== INPUT ROWS

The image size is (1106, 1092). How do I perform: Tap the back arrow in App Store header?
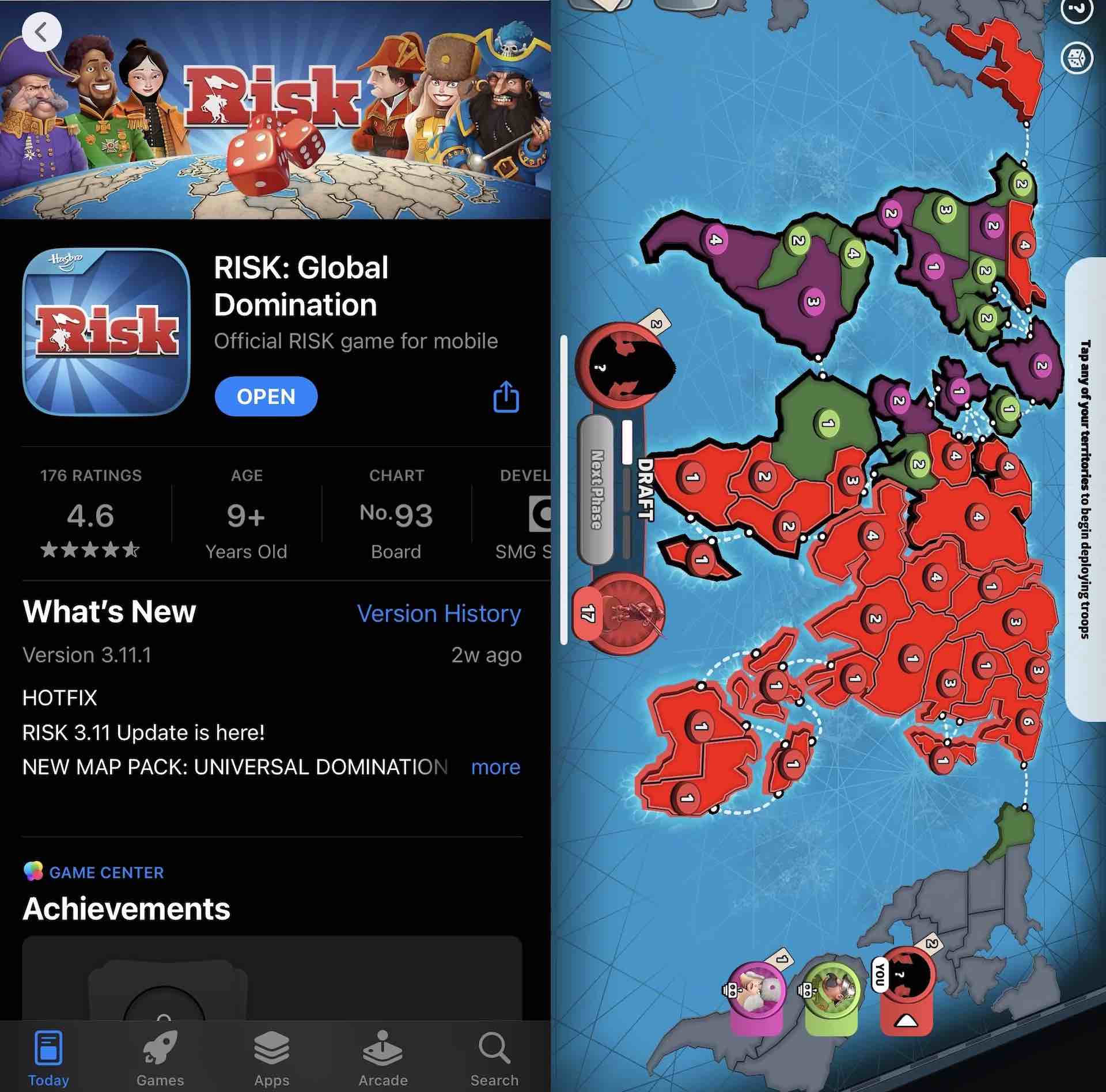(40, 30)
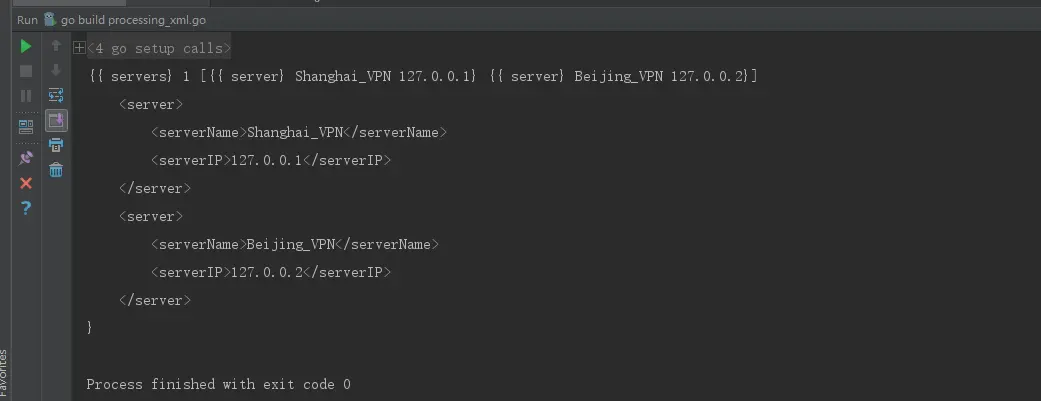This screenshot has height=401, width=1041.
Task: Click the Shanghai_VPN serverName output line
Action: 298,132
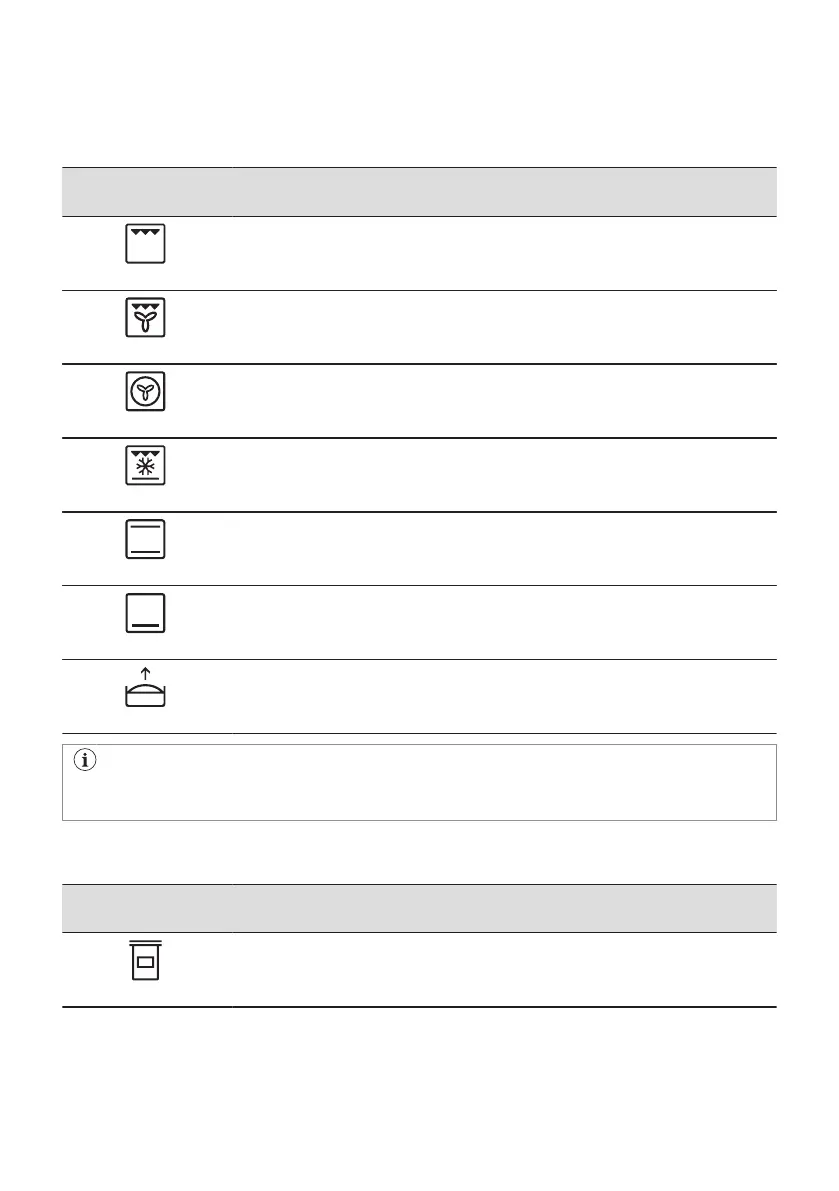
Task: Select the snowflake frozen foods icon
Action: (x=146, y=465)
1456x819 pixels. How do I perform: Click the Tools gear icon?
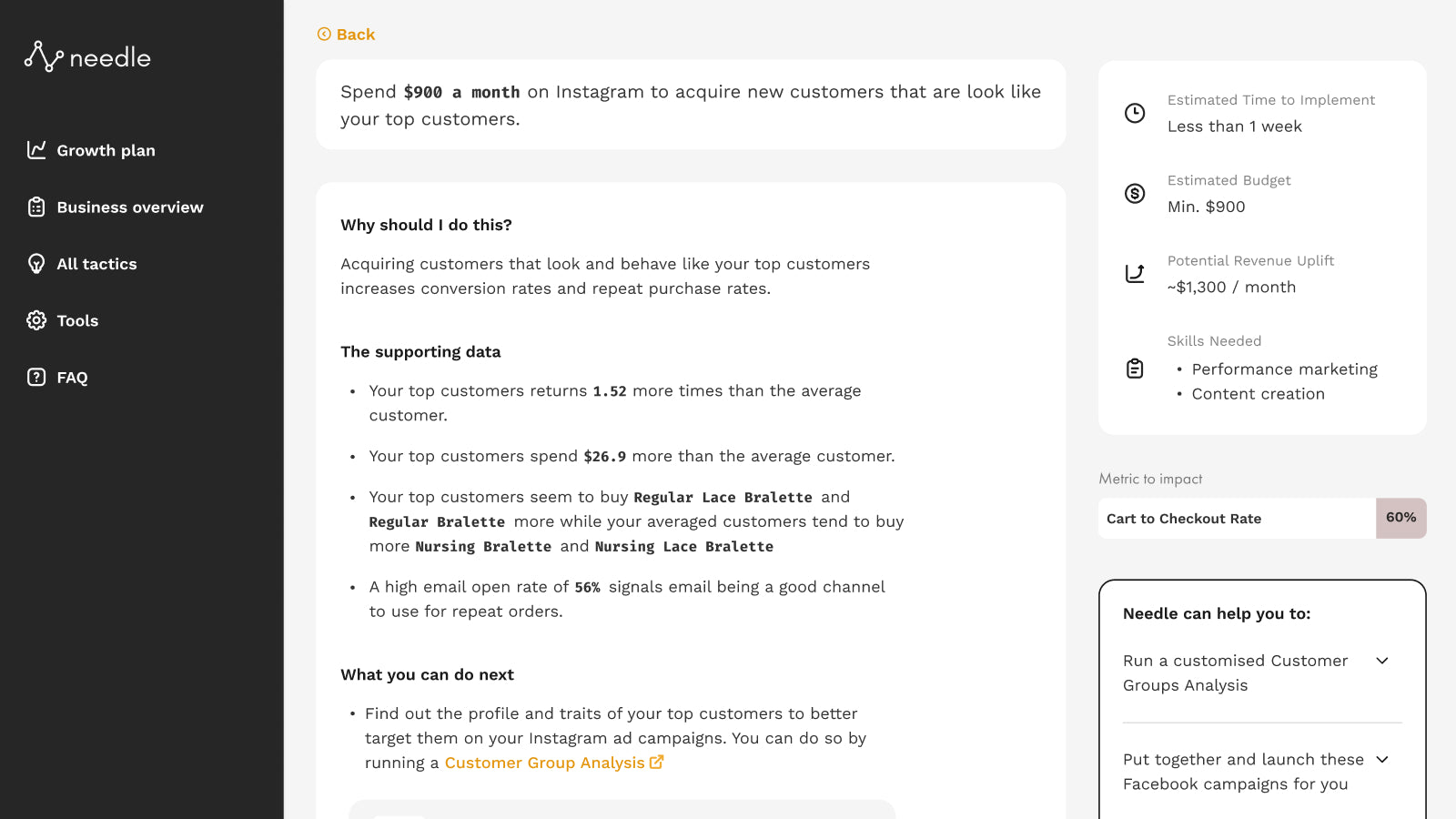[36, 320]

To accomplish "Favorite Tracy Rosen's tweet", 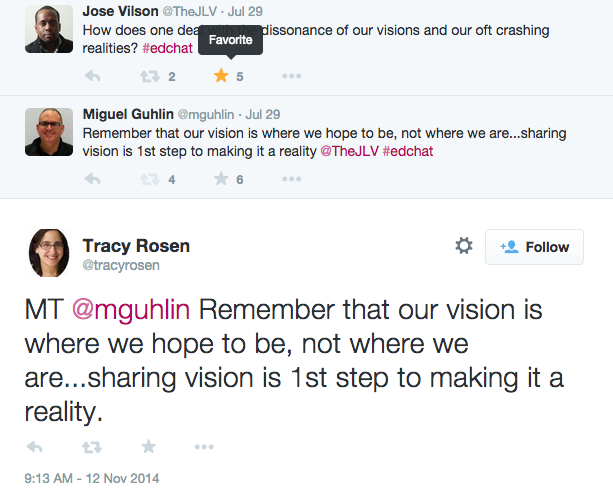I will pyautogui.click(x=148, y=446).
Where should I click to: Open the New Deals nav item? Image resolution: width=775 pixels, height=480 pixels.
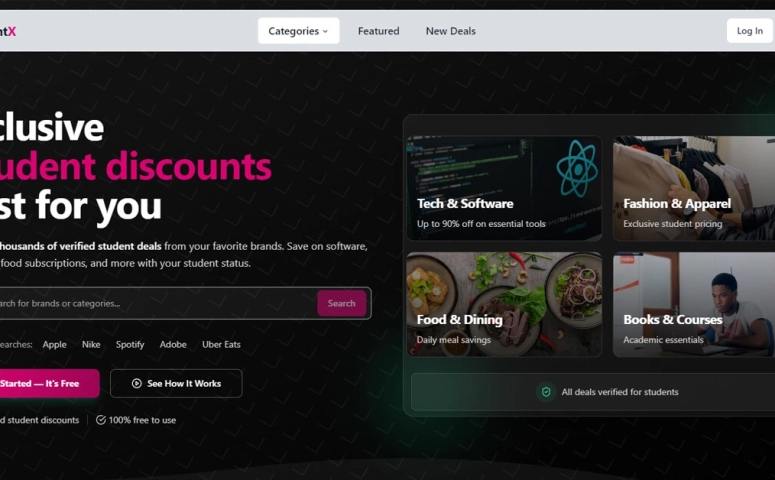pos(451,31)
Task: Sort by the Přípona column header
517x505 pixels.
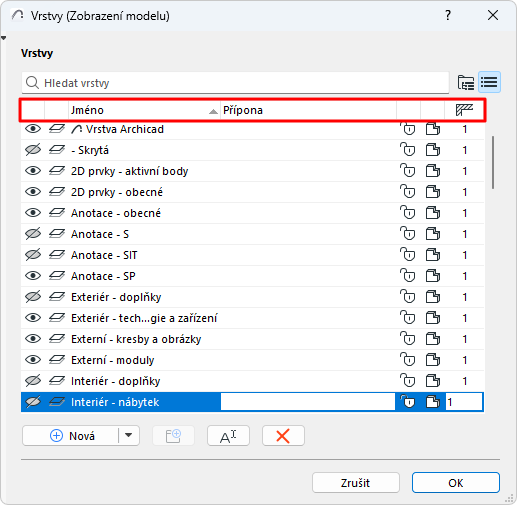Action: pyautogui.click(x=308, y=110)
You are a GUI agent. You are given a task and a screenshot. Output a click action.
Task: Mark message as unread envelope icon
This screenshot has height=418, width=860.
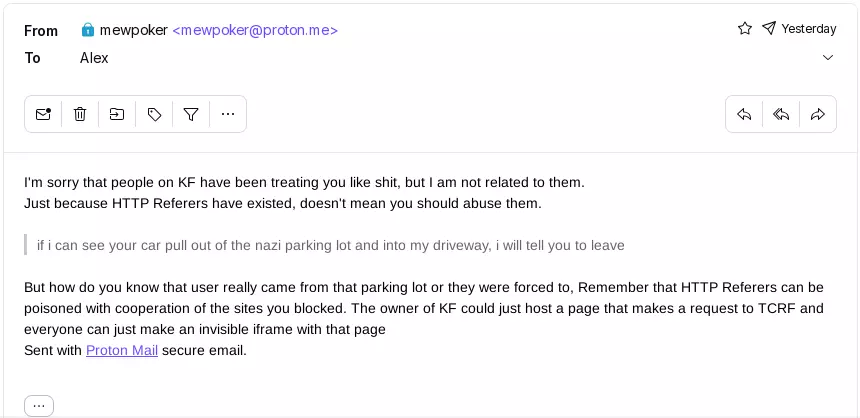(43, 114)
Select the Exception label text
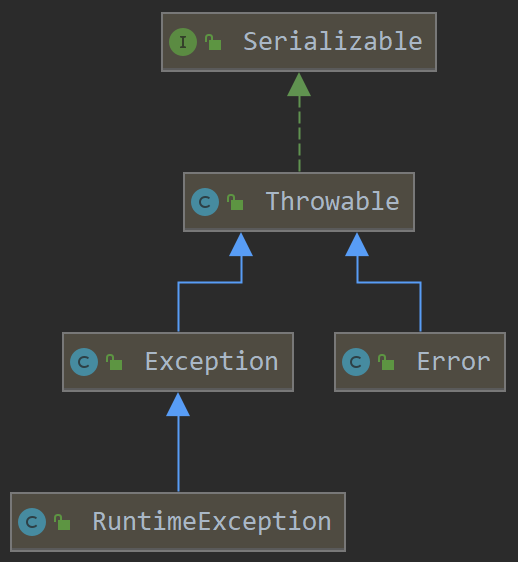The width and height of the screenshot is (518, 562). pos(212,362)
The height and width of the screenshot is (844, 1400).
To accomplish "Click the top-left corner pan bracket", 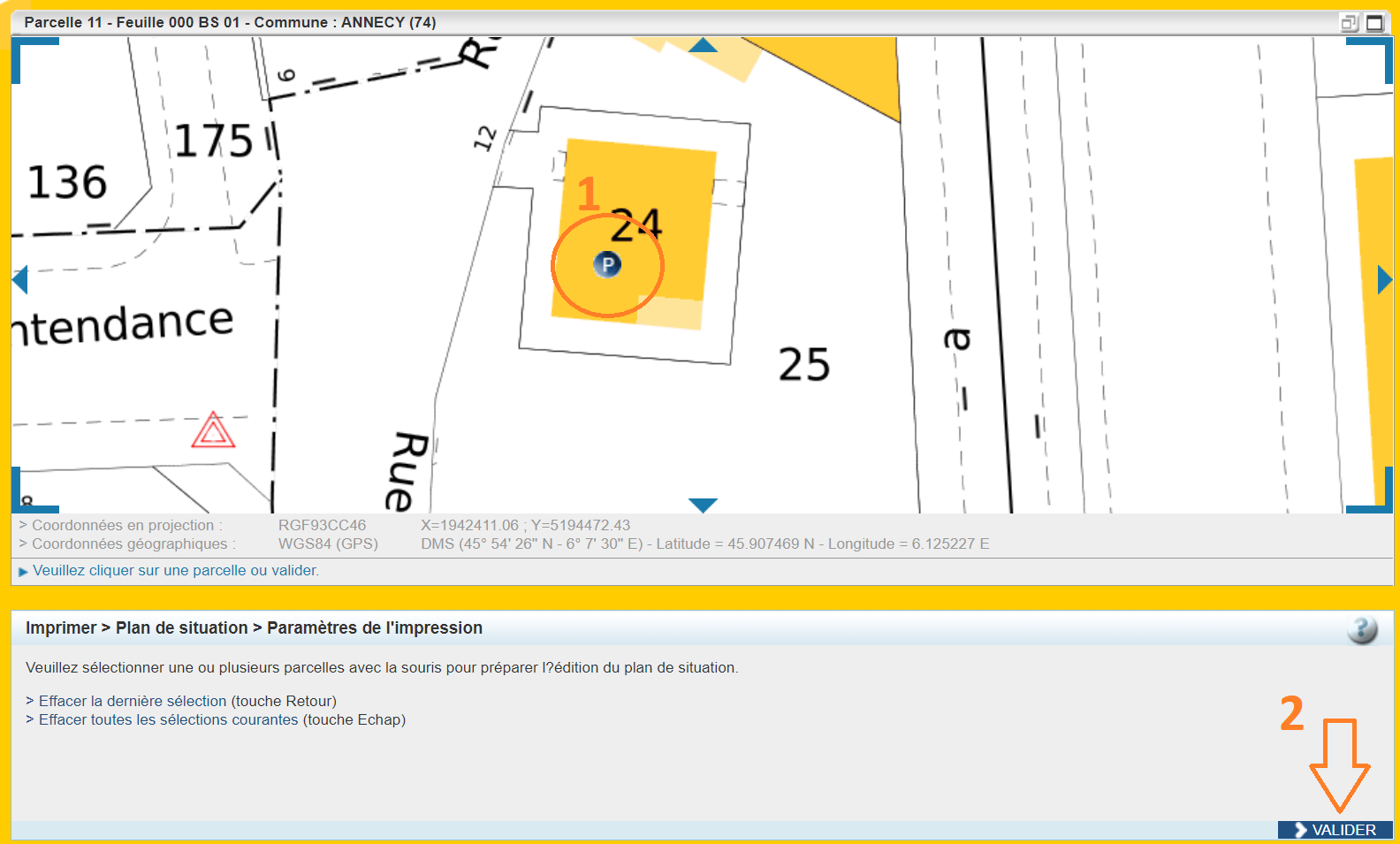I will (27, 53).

====

Count the lines in the records that contain the string "header", treating uppercase and lowercase as different, and reply with only the number.

2